What is expected: In full and without change, retype the records.

Records for the task:
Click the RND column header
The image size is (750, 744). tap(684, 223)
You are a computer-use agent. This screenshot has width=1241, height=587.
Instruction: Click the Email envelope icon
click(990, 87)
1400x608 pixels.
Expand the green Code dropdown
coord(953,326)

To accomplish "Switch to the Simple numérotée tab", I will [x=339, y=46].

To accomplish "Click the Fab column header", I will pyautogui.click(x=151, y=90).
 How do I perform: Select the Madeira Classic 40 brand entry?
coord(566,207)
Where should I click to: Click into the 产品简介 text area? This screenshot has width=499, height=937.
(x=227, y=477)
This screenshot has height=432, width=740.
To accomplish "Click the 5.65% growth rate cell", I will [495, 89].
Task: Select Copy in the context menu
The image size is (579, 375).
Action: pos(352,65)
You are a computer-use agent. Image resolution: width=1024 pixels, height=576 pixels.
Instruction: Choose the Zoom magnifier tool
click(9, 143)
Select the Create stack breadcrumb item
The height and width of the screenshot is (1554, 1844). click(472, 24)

Solved problem:
Click the RND column header
The image size is (750, 744). tap(684, 223)
You are a computer-use agent. This screenshot has width=1241, height=587.
Instruction: Click the Email envelope icon
click(990, 87)
1400x608 pixels.
Expand the green Code dropdown
coord(953,326)

To accomplish "Switch to the Simple numérotée tab", I will [x=339, y=46].

To accomplish "Click the Fab column header", I will pyautogui.click(x=151, y=90).
 How do I perform: Select the Madeira Classic 40 brand entry?
coord(566,207)
Where should I click to: Click into the 产品简介 text area? This screenshot has width=499, height=937.
(x=227, y=477)
This screenshot has height=432, width=740.
To accomplish "Click the 5.65% growth rate cell", I will [495, 89].
Task: Select Copy in the context menu
The image size is (579, 375).
Action: pos(352,65)
You are a computer-use agent. Image resolution: width=1024 pixels, height=576 pixels.
Instruction: Choose the Zoom magnifier tool
click(9, 143)
Select the Create stack breadcrumb item
The height and width of the screenshot is (1554, 1844). click(472, 24)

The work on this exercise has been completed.